“TİCARİ SATIŞLARDA AYIP İHBARI VE USULÜ”

Ayıp; satılanın taraflarca kararlaştırılmış olan örnek ya da modele uygun olmaması veya satılandan beklenen yararı azaltan veya kaldıran eksikliklerinin bulunması olarak tanımlanabilir.

Ticaret Kanunu’nun 23. maddesinde özel hükümler saklı kalmak kaydıyla tacirler arasındaki satış ve mal değişimlerinde Borçlar Kanunu’nun satış sözleşmesi ve mal değişim sözleşmesine ilişkin hükümlerin uygulanacağı düzenlenmiştir. Bu sebeple ticari satışlarda ayıpla ilgili olarak özel hükümler dışında Borçlar Kanunu’nun hükümleri uygulanacaktır.

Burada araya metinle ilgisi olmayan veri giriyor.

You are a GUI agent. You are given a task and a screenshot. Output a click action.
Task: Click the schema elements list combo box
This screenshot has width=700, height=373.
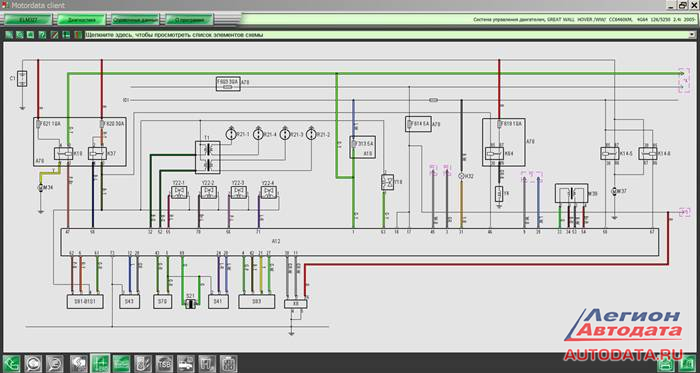[x=391, y=35]
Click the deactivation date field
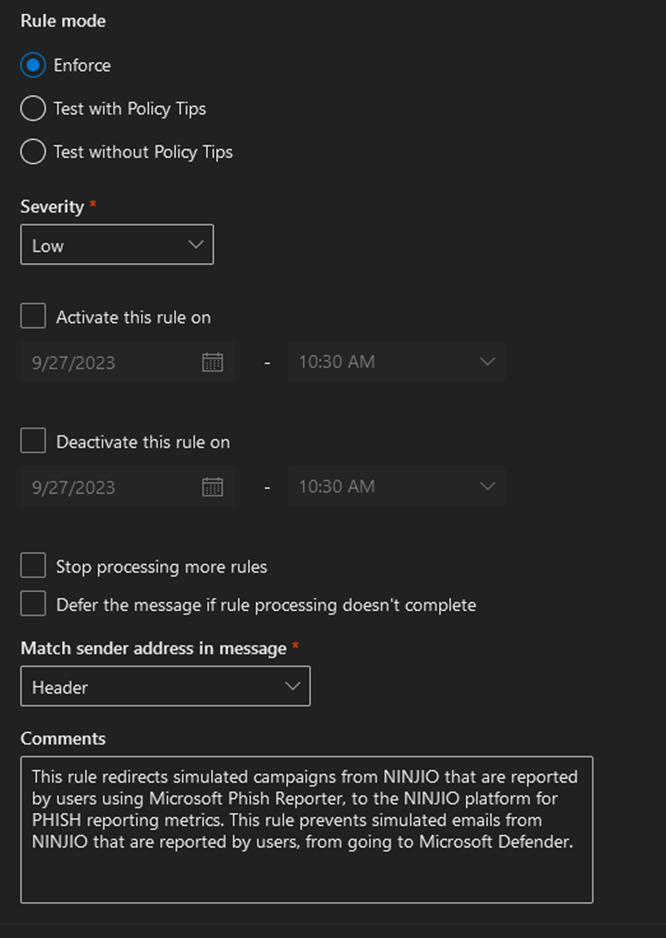 click(110, 487)
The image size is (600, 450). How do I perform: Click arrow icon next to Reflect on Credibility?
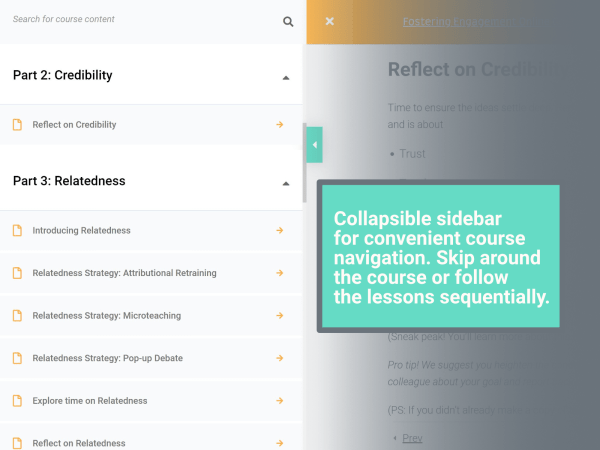[x=280, y=125]
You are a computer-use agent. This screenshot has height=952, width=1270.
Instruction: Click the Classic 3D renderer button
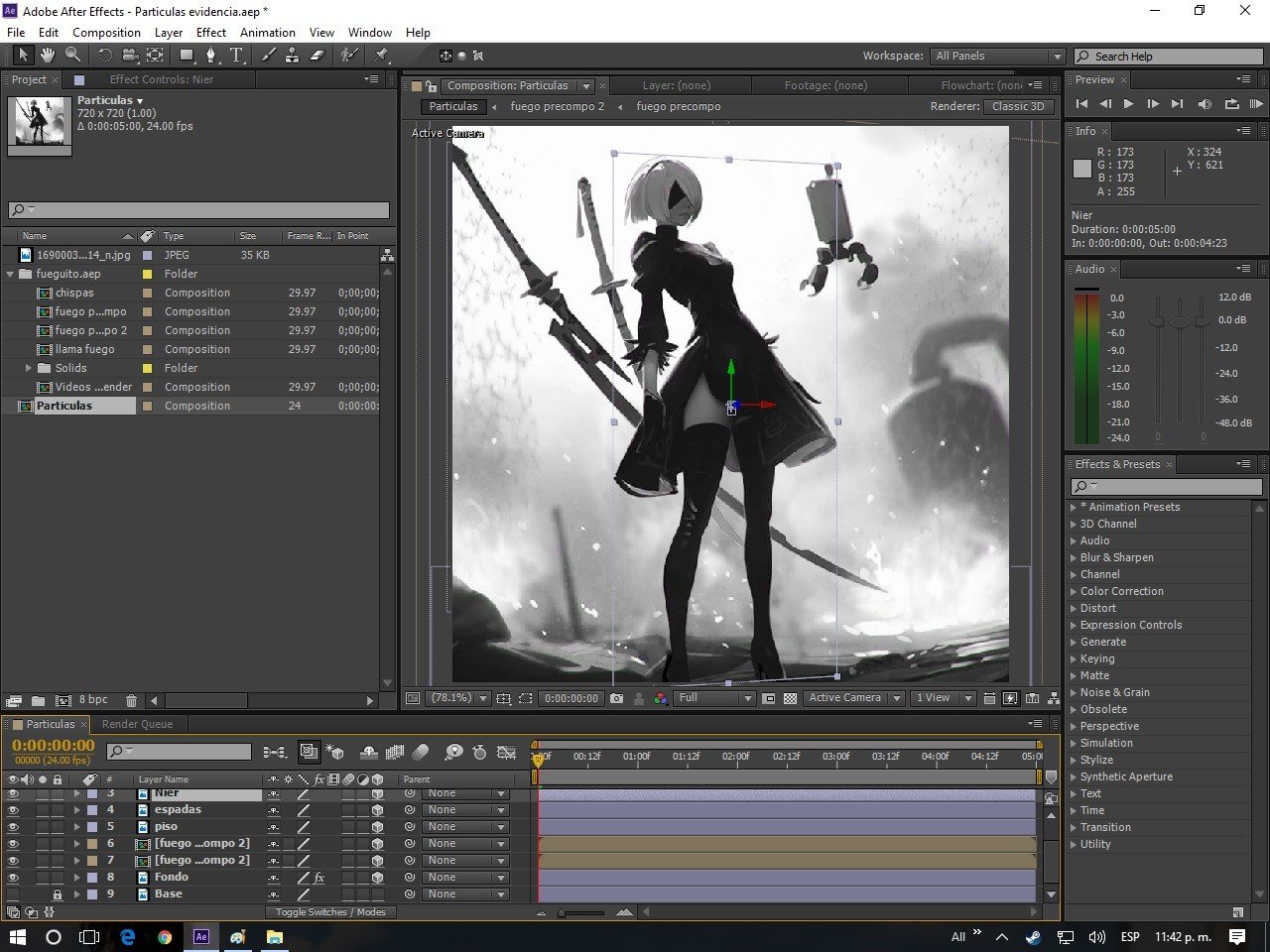point(1018,106)
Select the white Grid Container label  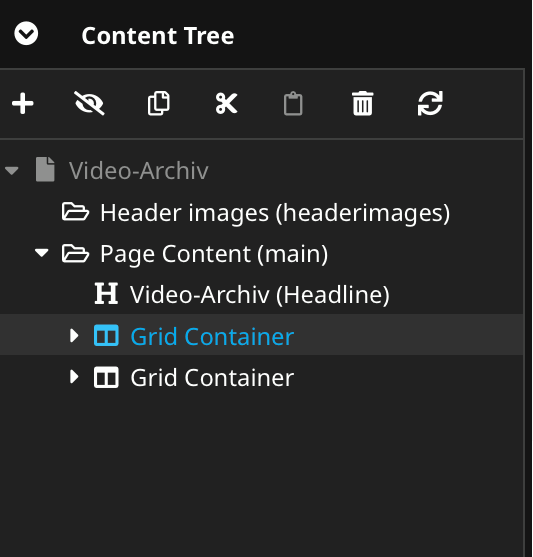click(x=212, y=377)
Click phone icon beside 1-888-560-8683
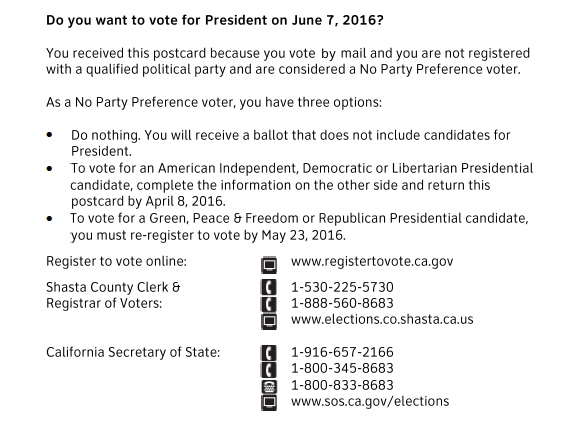 269,304
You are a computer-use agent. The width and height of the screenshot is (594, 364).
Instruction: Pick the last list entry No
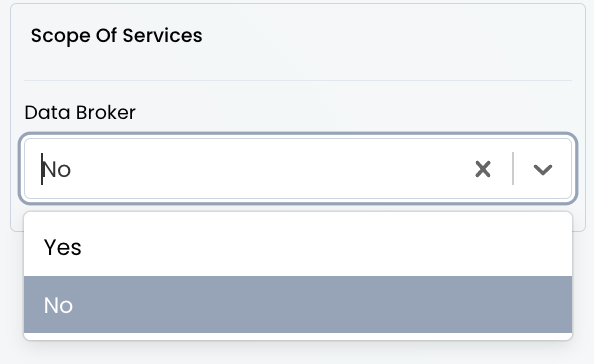[298, 305]
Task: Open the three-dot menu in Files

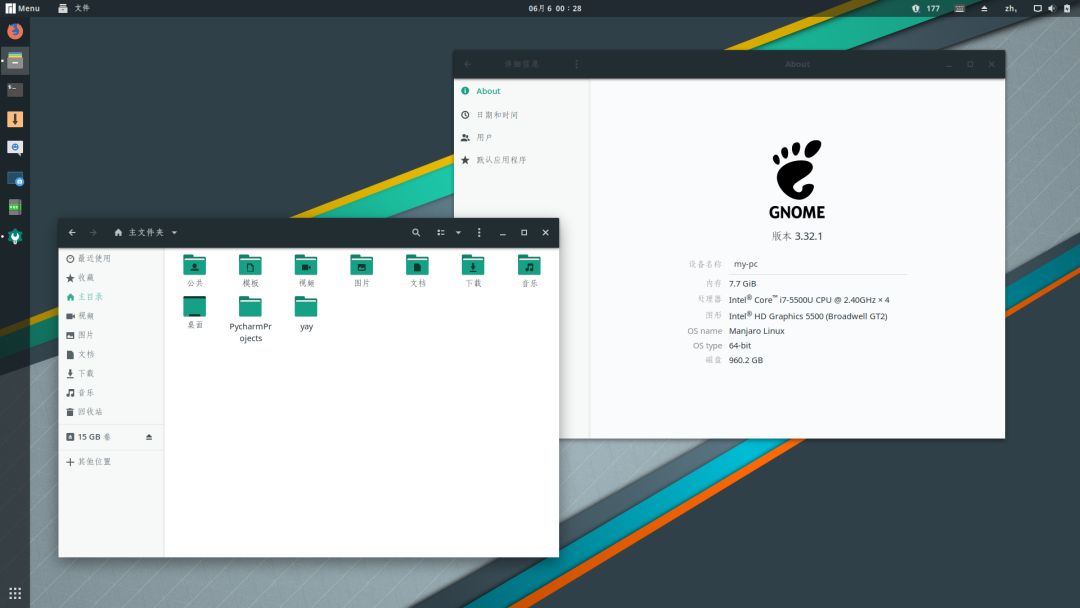Action: coord(479,232)
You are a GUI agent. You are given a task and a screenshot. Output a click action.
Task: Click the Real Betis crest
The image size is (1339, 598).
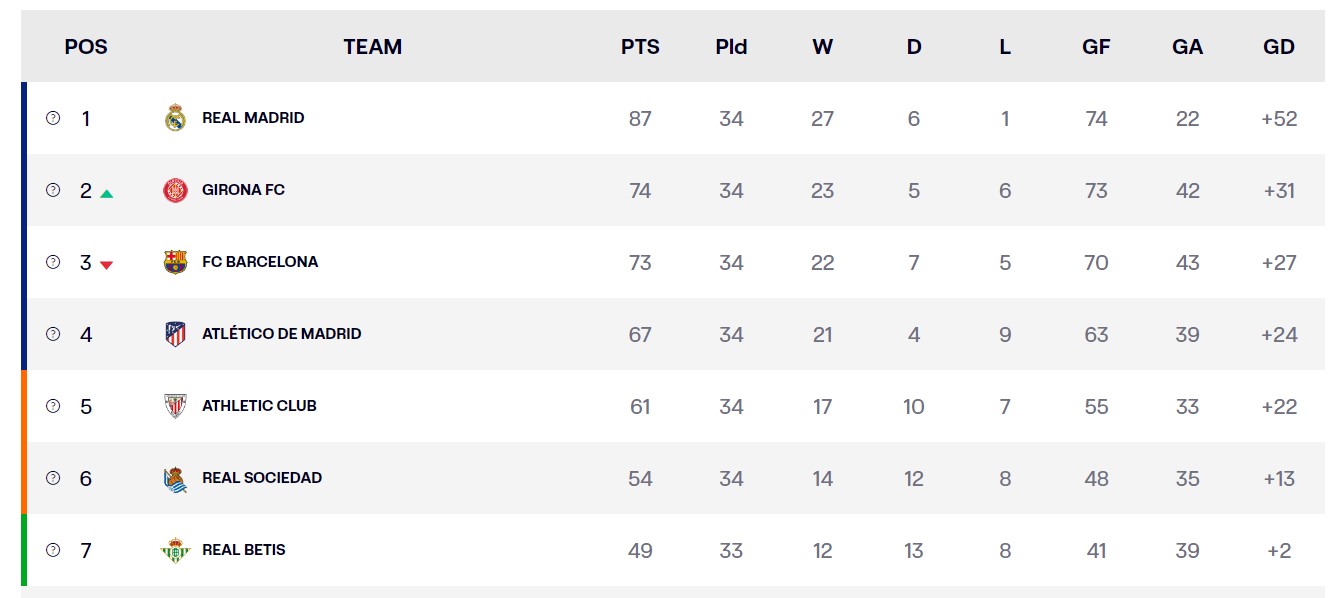tap(175, 550)
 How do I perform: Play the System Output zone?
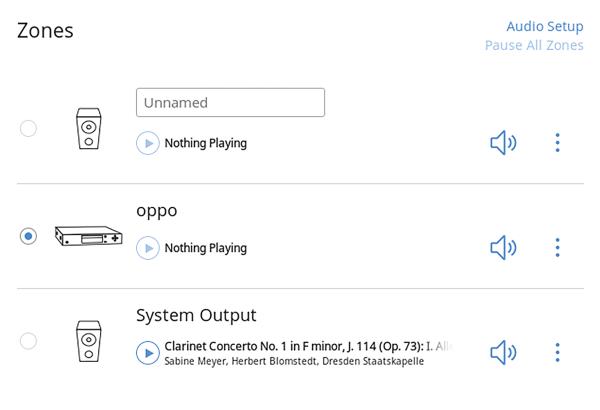[x=148, y=352]
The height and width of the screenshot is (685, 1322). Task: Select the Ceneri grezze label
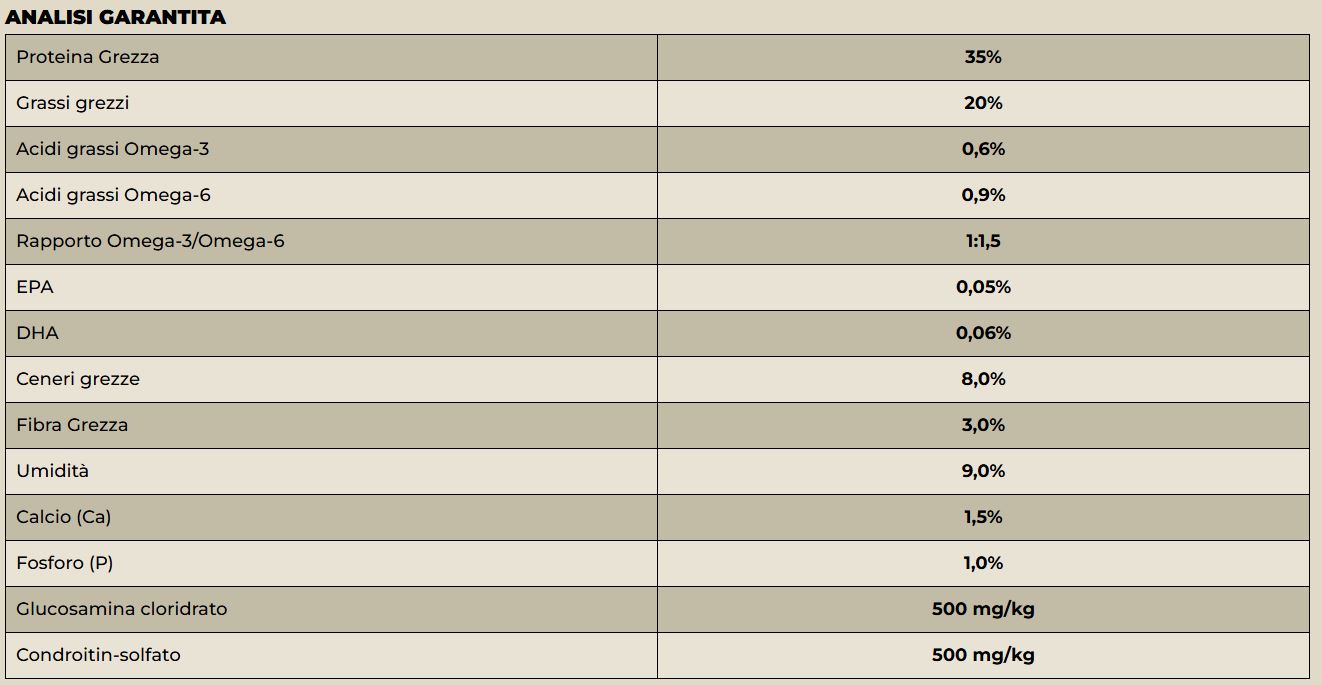pyautogui.click(x=78, y=379)
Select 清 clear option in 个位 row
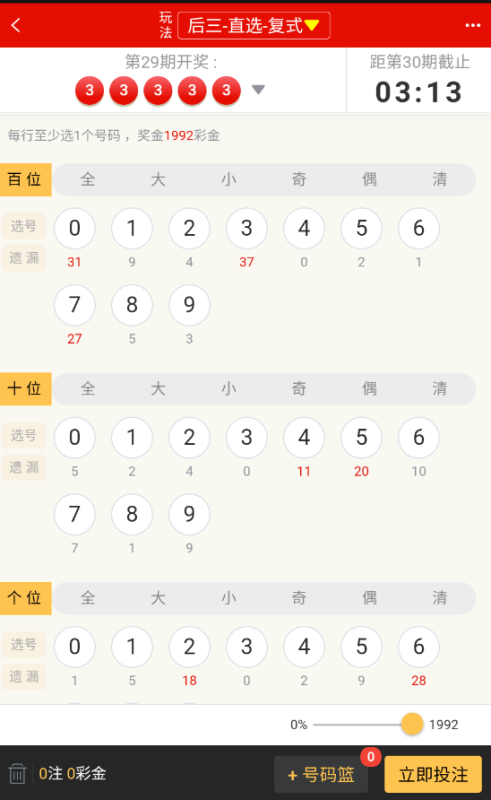This screenshot has width=491, height=800. [439, 597]
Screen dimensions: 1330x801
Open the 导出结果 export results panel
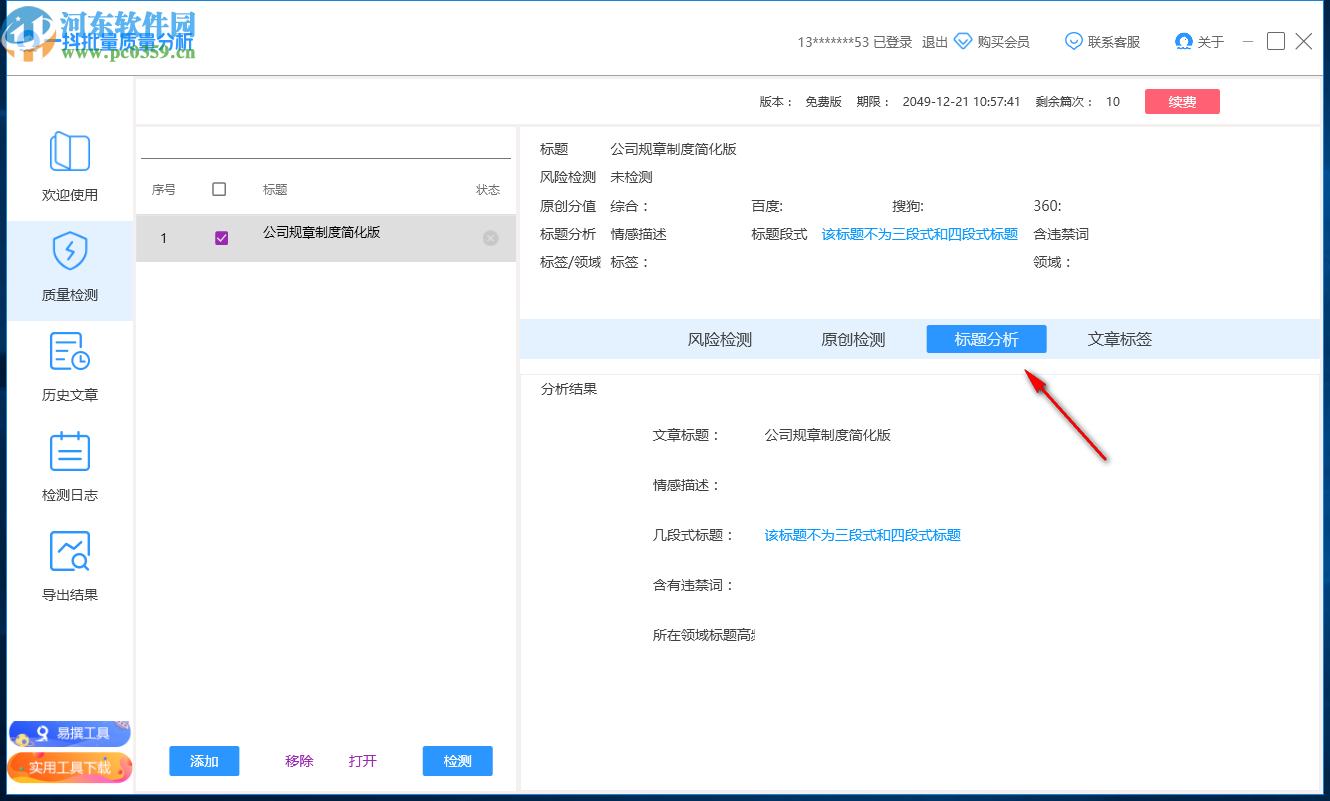point(69,566)
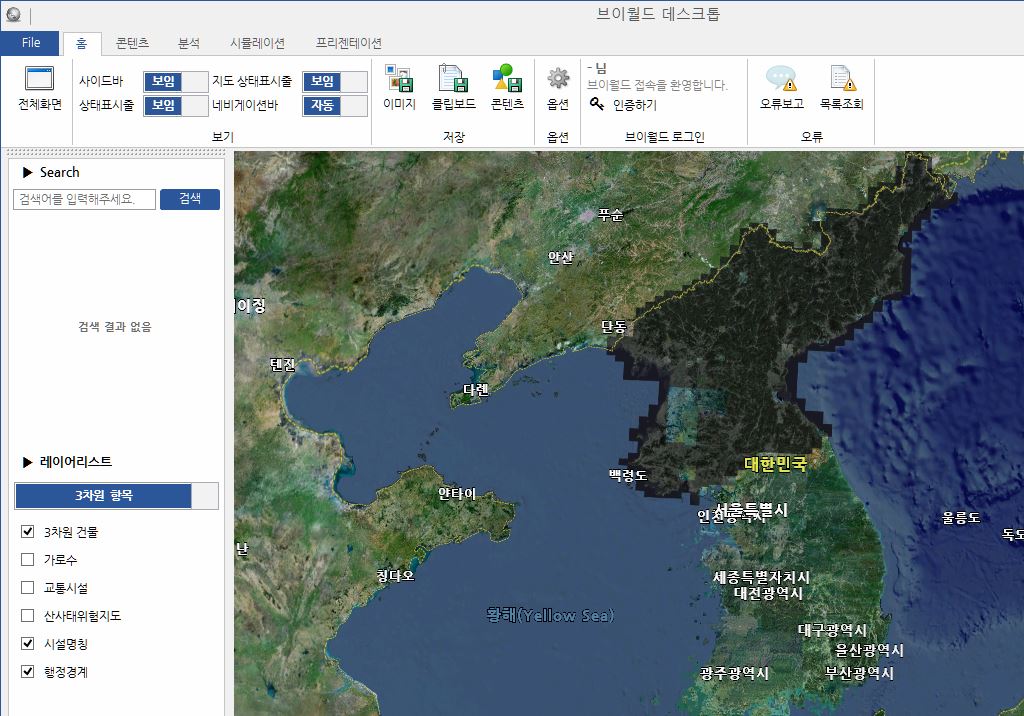Screen dimensions: 1024x716
Task: Enable 산사태위험지도 layer checkbox
Action: pyautogui.click(x=27, y=615)
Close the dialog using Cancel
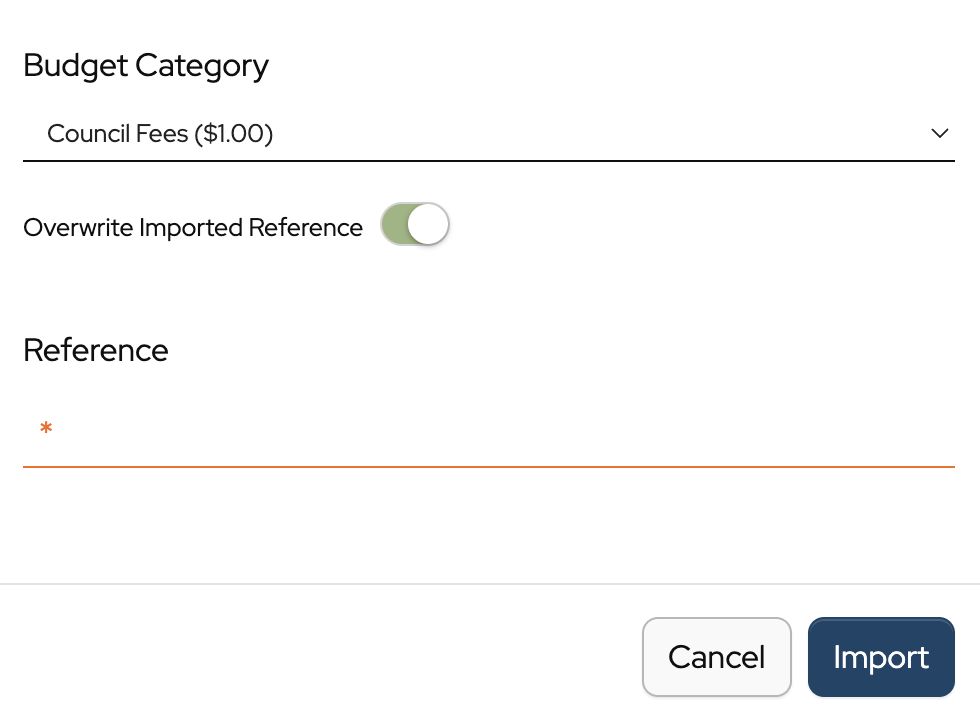 click(x=716, y=657)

Borçlar Kanunu’nun 219. maddesinde ‘’Satıcı, alıcıya karşı herhangi bir surette bildirdiği niteliklerin satılanda bulunmaması sebebiyle sorumlu olduğu gibi, nitelik veya niteliği etkileyen niceliğine aykırı olan, kullanım amacı bakımından değerini ve alıcının ondan beklediği faydaları ortadan kaldıran veya önemli ölçüde azaltan maddi, hukuki ya da ekonomik ayıpların bulunmasından da sorumlu olur. Satıcı, bu ayıpların varlığını bilmese bile onlardan sorumludur.’’ hükmü ile satıcının satılandaki ayıplardan sorumlu olduğu düzenlenmiştir.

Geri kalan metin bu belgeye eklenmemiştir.